Given instruction 1: Could you reproduce the passage from the article on individual investors that begins at the words "The Competitive Advantage" and stops after "the root cause."?
Given instruction 2: Can you condense the paragraph of the article on individual investors that opens with "The investable universe shrinks" into a short bulleted list that keeps its main facts?
Given instruction 3: Would you pick up the article on individual investors and continue it past its final sentence?

Passage:
________________________________________

The Competitive Advantage of Being an Individual Investor

Why every one of us should have a decent chance of beating Wall Street

Wall Street professionals look brilliant at first sight, thanks to their fancy degrees, glamorous paychecks and expert-like images on TV. However, data consistently demonstrates that over 80% of professional investors struggle with consistently outperforming widely recognized indexes (i.e. the market averages). It is also widely acknowledged that market-beating mutual fund managers are likely to underperform for the near future. So what does this imply for investors of all types, fund managers included)? We need to dig deeper to find the root cause.

Size disadvantage

The investable universe shrinks when the fund size grows. In the end, the money manager would have to deal with a sizeable amount of capital to be deployed over time, while there are just not many attractive businesses with larger market caps. This is a typical case found among many successful fund managers with a proven track record, including Warren Buffett (Trades, Portfolio), whose Berkshire Hathaway (NYSE:BRK.A) (NYSE:BRK.B) is “burdened” with over $120 billion in cash that it cannot yet find a good use for.

For investment managers in such a situation, we think that limiting fund size might work better than trying to expand the circle of competence. At the same time, individual investors with smaller sums would not need to bother with this, as they have greater flexibility in terms of picking stocks. To beat Wall Street, they may want to have a bias towards smaller companies and hidden gems (e.g., Armanino Foods of Distinction (AMNF) and Bioventix (LSE:BVXP)) and ignore the headline hypes on media.

Market sentiment

Investors are often their worst enemies. They have proven to be good at buying high and selling low, which applies to average professional investors as well. Meanwhile, even those money managers with superior emotional intelligence can be also impacted by their client behaviors and often find themselves short of cash after the market crashes or oversupplied with incoming funds when the market valuation is getting hefty.

Mr. Buffett once cited the long-term loyal investor base of Berkshire Hathaway as the company’s competitive strength. He also shut down his investment partnership and returned money to his clients during a market bubble previously, where he saw difficulties in finding value due to the dominance of speculation in the market. Unlike professional managers, individual investors have full control over their money. With such an advantage, all they need to ensure is their own objectivity and rationality, understanding that the market is there to serve them not to instruct them. Otherwise, by buying a low-cost index fund, these investors can still find a great chance (i.e., roughly 80%) of beating Wall Street.

________________________________________

Dataset content:

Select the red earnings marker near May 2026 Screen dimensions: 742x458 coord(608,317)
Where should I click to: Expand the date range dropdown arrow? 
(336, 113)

________________________________________

Response 1:
The Competitive Advantage of Being an Individual Investor

Why every one of us should have a decent chance of beating Wall Street

Wall Street professionals look brilliant at first sight, thanks to their fancy degrees, glamorous paychecks and expert-like images on TV. However, data consistently demonstrates that over 80% of professional investors struggle with consistently outperforming widely recognized indexes (i.e. the market averages). It is also widely acknowledged that market-beating mutual fund managers are likely to underperform for the near future. So what does this imply for investors of all types, fund managers included)? We need to dig deeper to find the root cause.

Response 2:
- The pool of investable options shrinks as a fund grows.
- Managers eventually have to deploy a large amount of capital over time, but few attractive businesses have larger market caps.
- This is typical of many successful fund managers with proven track records, including Warren Buffett. His Berkshire Hathaway holds over $120 billion in cash that it cannot yet find a good use for.

Response 3:
Index hugging

If beating the market turns out to secure an only 20% possibility, it is natural for many money managers to “strategize” in the other direction by trying not to be in the bottom half compared to market performance. This is where the index hugging comes into play. As a result, Wall Street professionals tend to over-diversify their portfolios, chase hot concepts and be “short-sighted."

We would highly appreciate it if any asset management firm embeds a long-term time horizon into its KPI system (e.g., a full market cycle at City of London Investment Group (LSE:CLIG)), although we understand the massive challenge of doing so. To outperform the Wall Street crowd, individual investors with an active approach would need to stay focused on building a concentrated portfolio of stocks within their circle of expertise in the long run.

Fee

Last but not least, fees kill performance – by a lot! The average mutual fund charges nearly 1% in the U.S. and a higher rate overseas. If you think the 1% rate is negligible, do the math and see its compounded effect. On the top of the annual management fee is the hidden charge – the trading cost (e.g., commission, tax) due to frequent share dealing. “Return decreases as motion increases.” This is why we recommend an ultra-low-frequency trading strategy as a long-term investor. To beat Wall Street, individual investors should keep investment costs as low as possible or choose to pursue an index approach.

Disclosure: The mention of any stock in this article does not constitute an investment recommendation; investors should always conduct careful analysis themselves or consult with their investment advisors before acting in the stock market. We own shares of Berkshire Hathaway, Armanino Foods of Distinction, Bioventix and City of London Investment Group.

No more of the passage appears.